Gedenktafel für Annelise Pflugbeil enthüllt

Bereits am Samstag wurde am Lutherhof in der Martin-Luther-Straße 8 eine Gedenktafel für die Mitbegründerin der Greifswalder Bachwoche, Annelise Pflugbeil (1918-2015), enthüllt. 40 Jahre lebte Annelise Pflugbeil im Wohngebäude des Lutherhofs. Dort hatte sie nach ihrer Flucht aus Stettin im Jahre 1945 im früheren Verwaltungsamt Klavierunterricht geben können. Dort fand auch die schicksalhafte Begegnung mit ihrem späteren Mann, dem Kantor Hans Pflugbeil statt. Vor 71 Jahren begründeten sie die Greifswalder Bachwoche, die durch alle Jahrzehnte mit ihren Erfolgen, aber auch Repressionen durch den DDR-Staat bis heute weiterbesteht.
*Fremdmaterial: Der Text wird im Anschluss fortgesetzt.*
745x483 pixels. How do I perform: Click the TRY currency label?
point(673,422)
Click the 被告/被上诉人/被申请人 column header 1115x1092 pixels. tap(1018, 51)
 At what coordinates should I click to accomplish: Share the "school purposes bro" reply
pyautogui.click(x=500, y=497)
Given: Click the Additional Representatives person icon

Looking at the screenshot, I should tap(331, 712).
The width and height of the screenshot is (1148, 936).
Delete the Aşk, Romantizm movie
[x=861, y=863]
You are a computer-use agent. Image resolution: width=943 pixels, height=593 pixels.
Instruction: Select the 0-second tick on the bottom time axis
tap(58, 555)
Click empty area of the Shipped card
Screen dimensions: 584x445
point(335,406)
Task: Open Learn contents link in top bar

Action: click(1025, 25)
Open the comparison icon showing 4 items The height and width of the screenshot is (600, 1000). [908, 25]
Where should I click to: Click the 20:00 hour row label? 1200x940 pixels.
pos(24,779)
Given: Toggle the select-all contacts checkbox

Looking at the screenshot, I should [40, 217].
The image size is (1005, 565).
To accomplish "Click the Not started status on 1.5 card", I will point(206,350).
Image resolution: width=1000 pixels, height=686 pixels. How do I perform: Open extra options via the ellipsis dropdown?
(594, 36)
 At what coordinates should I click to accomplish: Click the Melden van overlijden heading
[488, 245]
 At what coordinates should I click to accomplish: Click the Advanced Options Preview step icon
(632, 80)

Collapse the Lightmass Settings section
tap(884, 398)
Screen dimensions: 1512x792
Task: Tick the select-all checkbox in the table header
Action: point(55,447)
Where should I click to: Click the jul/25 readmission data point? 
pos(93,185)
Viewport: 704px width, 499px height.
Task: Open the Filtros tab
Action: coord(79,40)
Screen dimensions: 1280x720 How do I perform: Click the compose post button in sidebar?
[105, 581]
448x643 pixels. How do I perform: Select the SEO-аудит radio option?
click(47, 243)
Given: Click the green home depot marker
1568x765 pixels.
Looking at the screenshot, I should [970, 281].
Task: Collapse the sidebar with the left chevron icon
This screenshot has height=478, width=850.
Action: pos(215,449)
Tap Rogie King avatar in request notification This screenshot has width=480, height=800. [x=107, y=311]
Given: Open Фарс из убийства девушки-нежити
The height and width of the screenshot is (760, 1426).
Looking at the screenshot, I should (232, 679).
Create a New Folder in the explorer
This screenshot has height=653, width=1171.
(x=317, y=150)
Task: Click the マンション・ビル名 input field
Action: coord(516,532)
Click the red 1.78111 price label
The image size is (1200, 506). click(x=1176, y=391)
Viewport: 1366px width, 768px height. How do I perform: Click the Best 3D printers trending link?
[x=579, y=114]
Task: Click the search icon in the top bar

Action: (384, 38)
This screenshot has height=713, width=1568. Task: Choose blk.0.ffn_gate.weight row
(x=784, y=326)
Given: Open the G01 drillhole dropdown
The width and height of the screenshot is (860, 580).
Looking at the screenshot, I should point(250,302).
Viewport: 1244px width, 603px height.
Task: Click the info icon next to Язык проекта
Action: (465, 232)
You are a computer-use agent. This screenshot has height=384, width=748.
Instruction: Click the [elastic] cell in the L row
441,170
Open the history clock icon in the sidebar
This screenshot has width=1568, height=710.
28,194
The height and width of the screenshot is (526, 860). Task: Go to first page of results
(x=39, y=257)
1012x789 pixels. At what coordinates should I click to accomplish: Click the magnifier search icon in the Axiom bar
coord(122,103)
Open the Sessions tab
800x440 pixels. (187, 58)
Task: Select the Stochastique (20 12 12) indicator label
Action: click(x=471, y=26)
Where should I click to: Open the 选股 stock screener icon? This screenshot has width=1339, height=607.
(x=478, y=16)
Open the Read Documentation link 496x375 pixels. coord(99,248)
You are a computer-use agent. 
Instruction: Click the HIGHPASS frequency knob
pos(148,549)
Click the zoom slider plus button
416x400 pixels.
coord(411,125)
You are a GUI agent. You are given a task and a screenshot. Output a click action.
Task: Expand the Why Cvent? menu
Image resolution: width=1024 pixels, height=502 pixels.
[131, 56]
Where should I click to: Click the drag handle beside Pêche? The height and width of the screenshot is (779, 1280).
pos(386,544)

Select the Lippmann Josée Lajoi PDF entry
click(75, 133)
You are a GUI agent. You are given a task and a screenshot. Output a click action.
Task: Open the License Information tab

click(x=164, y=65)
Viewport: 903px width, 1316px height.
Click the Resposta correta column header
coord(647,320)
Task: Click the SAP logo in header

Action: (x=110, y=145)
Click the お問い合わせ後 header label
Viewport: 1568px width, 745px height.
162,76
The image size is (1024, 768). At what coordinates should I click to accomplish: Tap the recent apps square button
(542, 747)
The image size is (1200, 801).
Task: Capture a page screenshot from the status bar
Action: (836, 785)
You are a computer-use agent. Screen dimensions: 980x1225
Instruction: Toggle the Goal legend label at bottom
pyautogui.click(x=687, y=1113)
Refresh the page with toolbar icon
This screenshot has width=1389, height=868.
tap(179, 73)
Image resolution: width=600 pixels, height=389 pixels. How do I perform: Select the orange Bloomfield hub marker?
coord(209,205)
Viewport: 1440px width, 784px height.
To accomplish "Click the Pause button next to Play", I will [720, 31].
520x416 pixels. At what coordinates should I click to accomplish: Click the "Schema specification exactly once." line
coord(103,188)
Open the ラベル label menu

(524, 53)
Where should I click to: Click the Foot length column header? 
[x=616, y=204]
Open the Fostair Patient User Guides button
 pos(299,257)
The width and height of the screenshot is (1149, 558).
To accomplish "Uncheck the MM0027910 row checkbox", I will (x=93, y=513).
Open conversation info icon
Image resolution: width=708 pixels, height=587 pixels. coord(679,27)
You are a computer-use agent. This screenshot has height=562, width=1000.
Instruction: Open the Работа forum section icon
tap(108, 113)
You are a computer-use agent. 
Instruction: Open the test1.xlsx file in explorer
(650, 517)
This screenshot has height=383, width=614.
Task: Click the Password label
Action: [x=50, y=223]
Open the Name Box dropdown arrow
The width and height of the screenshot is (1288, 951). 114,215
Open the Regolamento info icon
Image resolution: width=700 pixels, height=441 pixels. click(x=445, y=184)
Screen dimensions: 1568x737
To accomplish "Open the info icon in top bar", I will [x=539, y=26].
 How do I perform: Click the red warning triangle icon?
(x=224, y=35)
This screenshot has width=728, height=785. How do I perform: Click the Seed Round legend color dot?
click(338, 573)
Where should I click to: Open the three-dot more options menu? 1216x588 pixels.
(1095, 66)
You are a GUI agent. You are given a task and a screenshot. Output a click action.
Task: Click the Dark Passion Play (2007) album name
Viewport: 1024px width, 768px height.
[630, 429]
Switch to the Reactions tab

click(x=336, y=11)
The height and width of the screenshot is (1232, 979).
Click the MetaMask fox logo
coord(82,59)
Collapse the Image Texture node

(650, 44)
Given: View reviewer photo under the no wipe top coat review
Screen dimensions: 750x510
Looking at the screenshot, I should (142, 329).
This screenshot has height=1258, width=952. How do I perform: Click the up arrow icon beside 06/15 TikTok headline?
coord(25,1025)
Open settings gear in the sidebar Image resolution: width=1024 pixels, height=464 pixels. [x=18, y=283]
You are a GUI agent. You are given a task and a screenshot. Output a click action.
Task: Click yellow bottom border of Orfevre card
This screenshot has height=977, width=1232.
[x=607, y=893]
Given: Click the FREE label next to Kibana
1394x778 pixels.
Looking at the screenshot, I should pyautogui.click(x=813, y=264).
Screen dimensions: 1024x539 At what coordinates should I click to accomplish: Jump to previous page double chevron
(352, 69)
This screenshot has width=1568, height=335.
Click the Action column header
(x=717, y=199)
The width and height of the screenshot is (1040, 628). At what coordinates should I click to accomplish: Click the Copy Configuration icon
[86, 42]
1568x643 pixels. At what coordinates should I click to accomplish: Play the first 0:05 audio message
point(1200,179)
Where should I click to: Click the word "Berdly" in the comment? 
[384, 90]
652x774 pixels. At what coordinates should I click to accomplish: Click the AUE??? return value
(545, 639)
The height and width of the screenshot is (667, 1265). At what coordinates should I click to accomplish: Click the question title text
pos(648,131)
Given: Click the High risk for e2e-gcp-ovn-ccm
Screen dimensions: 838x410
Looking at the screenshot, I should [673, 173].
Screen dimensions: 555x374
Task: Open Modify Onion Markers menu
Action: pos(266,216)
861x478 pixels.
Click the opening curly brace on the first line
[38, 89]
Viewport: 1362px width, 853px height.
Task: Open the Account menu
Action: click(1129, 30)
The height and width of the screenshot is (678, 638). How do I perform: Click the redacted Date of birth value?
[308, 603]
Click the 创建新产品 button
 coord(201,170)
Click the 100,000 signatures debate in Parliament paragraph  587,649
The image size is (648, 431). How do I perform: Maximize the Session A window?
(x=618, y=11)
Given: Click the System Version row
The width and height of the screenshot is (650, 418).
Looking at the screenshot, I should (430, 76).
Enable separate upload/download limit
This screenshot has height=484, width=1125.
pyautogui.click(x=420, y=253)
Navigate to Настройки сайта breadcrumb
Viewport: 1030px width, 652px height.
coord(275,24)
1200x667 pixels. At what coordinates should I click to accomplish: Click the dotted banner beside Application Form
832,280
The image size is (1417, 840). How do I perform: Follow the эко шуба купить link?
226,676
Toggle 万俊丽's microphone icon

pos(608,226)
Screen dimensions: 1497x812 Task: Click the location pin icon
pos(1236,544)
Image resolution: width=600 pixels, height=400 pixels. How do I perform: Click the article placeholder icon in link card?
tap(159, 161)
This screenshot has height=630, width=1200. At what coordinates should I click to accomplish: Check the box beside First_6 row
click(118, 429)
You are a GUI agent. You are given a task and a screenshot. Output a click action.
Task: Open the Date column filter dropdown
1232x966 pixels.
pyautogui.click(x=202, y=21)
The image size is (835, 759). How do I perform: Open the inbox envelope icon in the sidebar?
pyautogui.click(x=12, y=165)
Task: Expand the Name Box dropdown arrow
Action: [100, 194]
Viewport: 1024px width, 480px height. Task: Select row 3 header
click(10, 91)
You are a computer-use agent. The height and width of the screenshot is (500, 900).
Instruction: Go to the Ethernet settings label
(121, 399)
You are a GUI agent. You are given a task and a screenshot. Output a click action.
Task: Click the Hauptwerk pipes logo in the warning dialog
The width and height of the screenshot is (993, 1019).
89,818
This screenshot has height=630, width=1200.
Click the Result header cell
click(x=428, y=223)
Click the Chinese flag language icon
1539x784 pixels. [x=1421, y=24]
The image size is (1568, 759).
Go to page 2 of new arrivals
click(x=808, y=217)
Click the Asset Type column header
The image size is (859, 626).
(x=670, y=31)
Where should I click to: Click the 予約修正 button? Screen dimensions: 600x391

"Mit ihrer Freundlichkeit, Kompetenz und Ermutigung hat Annelise Pflugbeil die Bachwoche über Jahrzehnte genährt: Also wirklich: die 'Mutter der Bachwoche', wie sie intern genannt wird", sagte Superintendent i.R. Rainer Neumann zur Enthüllung der Gedenktafel. Für ihren Mann, Hans Pflugbeil, gebe es eine entsprechende Tafel am Gebäude des Institutes für Kirchenmusik und Musikwissenschaft in der nahegelegenen Bahnhofstraße. Dort war damals die gemeinsame Wohnung des Ehepaares.

"MeMo" 2018

Die 72. Greifswalder Bachwoche wird vom 4. bis 10. Juni 2018 stattfinden. Es wird die 25. Bachwoche und die letzte unter Leitung von Professor Jochen A. Modeß sein, der im Herbst 2018 in den Ruhestand tritt. Unter dem Titel "MeMo" soll sie eine Rückbesinnung auf 25 Jahre Bachwoche werden. Die Greifswalder Bachwoche ist das älteste Musikfestival Mecklenburg-Vorpommerns. Träger ist die Nordkirche.